Format the entries from the line with "This screenshot has height=426, width=800." through the line with "Action: (x=71, y=177)" as a Markdown table with the columns Row and Entry line. Put each non-blank line in its own numbered row.

*Input data*.
━━━━━━━━

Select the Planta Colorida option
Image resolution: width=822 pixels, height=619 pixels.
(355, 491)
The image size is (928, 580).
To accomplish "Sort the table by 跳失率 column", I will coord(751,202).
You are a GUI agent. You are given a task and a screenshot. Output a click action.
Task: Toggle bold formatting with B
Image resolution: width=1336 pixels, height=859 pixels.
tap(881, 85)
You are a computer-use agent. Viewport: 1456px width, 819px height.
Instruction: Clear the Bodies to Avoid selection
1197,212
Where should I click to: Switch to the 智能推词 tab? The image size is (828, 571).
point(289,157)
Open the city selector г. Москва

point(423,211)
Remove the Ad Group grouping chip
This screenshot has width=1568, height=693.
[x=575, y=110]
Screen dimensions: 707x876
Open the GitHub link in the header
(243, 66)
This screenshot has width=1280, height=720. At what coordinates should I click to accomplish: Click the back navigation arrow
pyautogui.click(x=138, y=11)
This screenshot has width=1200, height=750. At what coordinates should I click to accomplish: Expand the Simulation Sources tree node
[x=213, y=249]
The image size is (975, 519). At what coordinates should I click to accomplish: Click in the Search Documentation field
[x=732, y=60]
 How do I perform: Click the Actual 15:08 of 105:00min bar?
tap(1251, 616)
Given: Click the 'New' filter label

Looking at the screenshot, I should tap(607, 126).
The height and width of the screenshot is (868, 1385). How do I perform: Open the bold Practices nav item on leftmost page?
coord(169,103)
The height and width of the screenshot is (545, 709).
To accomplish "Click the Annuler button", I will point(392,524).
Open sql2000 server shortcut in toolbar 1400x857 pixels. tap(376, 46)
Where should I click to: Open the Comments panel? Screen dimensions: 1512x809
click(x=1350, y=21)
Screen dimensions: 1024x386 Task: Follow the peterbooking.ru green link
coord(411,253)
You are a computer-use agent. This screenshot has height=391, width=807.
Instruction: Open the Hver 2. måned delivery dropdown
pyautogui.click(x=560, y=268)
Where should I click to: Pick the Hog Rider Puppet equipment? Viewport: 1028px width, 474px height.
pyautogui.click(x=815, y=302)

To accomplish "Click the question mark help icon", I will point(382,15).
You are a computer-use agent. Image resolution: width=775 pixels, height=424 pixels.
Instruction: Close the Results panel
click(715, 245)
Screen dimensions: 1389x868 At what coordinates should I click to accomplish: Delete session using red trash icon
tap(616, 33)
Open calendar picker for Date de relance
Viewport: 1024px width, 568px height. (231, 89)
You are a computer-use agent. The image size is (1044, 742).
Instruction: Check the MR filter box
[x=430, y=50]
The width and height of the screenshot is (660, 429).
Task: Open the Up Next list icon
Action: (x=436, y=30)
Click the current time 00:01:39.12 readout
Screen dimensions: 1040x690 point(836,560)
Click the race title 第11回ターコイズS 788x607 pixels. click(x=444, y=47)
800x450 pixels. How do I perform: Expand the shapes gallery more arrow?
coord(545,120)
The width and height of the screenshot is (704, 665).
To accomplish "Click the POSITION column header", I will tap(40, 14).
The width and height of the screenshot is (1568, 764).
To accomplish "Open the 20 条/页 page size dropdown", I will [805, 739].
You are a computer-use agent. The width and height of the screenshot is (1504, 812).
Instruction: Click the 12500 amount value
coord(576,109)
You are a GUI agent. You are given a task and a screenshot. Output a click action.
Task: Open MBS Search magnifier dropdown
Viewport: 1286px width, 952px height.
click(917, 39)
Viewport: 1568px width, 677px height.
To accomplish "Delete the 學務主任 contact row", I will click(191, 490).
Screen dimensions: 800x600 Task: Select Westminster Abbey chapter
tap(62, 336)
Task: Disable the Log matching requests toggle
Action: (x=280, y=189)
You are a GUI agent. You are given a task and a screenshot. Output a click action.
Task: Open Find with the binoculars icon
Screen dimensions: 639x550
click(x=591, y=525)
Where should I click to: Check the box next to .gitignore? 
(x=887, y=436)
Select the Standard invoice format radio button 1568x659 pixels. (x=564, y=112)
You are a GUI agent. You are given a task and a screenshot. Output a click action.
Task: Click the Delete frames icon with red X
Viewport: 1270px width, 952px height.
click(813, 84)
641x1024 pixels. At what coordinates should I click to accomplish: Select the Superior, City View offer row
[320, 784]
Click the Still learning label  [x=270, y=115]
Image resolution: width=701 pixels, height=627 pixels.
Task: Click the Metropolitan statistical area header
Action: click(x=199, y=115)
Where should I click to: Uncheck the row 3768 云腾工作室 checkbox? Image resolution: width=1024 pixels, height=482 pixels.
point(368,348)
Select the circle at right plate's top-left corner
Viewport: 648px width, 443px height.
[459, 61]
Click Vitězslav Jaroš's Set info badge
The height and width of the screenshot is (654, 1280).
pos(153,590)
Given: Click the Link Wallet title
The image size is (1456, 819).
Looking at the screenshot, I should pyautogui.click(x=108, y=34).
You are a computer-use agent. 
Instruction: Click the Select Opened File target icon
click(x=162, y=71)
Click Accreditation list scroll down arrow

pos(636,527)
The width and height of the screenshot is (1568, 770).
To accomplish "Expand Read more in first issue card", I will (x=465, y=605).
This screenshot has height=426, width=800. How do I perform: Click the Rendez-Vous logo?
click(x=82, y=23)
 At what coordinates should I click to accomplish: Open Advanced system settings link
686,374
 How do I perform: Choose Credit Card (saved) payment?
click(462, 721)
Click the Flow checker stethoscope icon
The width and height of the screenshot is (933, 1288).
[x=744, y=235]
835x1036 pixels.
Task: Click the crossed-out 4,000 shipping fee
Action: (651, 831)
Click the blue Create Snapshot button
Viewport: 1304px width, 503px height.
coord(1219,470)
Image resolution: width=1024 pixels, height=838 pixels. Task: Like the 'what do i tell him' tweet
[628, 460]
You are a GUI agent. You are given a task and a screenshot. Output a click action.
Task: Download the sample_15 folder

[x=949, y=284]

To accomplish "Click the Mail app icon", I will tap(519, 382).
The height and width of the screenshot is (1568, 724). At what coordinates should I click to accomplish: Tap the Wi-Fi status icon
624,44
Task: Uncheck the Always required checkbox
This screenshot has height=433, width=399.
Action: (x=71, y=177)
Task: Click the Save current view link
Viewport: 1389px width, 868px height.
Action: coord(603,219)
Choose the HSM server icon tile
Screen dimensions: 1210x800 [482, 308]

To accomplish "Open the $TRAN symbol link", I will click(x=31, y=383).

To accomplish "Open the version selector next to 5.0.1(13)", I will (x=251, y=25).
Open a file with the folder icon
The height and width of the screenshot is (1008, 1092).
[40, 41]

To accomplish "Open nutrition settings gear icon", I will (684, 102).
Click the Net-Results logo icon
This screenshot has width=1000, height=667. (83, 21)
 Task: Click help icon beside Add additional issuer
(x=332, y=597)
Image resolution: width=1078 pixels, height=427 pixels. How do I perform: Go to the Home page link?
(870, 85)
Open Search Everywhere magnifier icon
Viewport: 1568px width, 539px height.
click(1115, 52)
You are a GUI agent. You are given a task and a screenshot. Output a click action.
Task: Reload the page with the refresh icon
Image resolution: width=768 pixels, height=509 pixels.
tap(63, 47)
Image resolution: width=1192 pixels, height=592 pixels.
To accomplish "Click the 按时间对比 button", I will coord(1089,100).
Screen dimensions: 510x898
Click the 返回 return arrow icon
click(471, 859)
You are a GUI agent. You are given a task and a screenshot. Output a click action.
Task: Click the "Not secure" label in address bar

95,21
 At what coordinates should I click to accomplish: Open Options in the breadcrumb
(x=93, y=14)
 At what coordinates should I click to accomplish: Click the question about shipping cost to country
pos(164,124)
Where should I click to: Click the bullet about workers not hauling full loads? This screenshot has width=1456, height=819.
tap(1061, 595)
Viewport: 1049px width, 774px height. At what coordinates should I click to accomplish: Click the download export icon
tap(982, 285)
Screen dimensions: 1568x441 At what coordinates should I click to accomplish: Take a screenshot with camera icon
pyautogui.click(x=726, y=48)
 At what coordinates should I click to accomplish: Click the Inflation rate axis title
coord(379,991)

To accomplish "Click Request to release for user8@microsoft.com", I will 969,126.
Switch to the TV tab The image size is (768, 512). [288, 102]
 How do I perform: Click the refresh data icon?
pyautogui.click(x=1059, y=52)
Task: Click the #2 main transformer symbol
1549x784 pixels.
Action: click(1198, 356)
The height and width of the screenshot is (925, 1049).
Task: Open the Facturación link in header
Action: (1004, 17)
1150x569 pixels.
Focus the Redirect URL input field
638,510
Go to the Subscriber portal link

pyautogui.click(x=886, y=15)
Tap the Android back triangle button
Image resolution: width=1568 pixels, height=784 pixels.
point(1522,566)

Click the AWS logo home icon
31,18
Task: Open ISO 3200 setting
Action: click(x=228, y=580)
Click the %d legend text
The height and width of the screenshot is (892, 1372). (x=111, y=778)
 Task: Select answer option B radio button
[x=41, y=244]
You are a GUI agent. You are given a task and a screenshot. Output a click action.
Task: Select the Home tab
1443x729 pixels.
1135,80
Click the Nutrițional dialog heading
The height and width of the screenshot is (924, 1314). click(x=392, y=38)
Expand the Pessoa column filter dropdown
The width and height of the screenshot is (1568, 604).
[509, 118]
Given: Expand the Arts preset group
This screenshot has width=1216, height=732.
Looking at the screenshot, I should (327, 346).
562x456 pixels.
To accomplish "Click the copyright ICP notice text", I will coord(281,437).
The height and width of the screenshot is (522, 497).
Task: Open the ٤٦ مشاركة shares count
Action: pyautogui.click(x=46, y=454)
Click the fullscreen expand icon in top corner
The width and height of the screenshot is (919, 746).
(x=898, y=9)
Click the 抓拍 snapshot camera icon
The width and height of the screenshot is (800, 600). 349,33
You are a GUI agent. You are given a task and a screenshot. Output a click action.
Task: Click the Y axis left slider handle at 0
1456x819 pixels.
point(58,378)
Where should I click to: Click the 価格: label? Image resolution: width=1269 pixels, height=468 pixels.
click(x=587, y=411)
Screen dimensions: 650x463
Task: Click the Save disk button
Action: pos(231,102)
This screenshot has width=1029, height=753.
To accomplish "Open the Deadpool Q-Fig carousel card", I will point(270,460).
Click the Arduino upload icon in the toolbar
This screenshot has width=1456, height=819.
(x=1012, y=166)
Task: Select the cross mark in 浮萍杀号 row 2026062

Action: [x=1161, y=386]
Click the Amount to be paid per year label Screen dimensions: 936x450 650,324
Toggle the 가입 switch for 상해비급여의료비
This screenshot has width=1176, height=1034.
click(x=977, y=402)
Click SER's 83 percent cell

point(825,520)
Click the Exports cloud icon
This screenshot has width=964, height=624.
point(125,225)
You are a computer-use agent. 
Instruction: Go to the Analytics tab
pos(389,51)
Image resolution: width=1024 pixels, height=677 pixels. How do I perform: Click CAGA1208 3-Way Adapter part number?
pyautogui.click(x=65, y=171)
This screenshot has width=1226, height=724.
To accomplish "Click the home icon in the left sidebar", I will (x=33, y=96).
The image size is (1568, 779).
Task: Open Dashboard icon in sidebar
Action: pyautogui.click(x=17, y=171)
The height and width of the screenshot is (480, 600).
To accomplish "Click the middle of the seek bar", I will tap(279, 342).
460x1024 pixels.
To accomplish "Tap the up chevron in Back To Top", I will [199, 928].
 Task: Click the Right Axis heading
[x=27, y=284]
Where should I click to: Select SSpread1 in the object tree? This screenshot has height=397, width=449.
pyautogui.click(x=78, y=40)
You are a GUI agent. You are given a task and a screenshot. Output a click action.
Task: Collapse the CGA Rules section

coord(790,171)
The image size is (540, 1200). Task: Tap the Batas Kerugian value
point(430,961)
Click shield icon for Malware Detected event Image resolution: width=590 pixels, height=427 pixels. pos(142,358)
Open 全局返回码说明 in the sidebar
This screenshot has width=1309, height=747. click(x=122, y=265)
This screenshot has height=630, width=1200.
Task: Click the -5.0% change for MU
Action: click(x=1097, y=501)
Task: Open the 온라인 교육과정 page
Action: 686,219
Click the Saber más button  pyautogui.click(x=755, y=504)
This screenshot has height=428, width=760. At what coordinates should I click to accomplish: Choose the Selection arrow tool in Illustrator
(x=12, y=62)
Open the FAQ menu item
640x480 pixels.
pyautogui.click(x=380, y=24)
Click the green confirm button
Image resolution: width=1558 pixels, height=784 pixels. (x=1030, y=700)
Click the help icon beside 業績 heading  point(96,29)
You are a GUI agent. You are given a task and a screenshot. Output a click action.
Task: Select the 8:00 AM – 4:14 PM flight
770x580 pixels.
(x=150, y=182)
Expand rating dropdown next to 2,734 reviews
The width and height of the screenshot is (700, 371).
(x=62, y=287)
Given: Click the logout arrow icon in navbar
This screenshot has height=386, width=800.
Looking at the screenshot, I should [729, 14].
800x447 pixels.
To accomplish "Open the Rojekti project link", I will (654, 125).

━━━━━━━━

*Final result*.
| Row | Entry line |
|---|---|
| 1 | This screenshot has height=426, width=800. How do I perform: Click the Rendez-Vous logo? |
| 2 | click(x=82, y=23) |
| 3 |  At what coordinates should I click to accomplish: Open Advanced system settings link |
| 4 | 686,374 |
| 5 |  How do I perform: Choose Credit Card (saved) payment? |
| 6 | click(462, 721) |
| 7 | Click the Flow checker stethoscope icon |
| 8 | The width and height of the screenshot is (933, 1288). |
| 9 | [x=744, y=235] |
| 10 | 835x1036 pixels. |
| 11 | Task: Click the crossed-out 4,000 shipping fee |
| 12 | Action: (651, 831) |
| 13 | Click the blue Create Snapshot button |
| 14 | Viewport: 1304px width, 503px height. |
| 15 | coord(1219,470) |
| 16 | Image resolution: width=1024 pixels, height=838 pixels. Task: Like the 'what do i tell him' tweet |
| 17 | [628, 460] |
| 18 | You are a GUI agent. You are given a task and a screenshot. Output a click action. |
| 19 | Task: Download the sample_15 folder |
| 20 | [x=949, y=284] |
| 21 | To accomplish "Click the Mail app icon", I will tap(519, 382). |
| 22 | The height and width of the screenshot is (1568, 724). At what coordinates should I click to accomplish: Tap the Wi-Fi status icon |
| 23 | 624,44 |
| 24 | Task: Uncheck the Always required checkbox |
| 25 | This screenshot has height=433, width=399. |
| 26 | Action: (x=71, y=177) |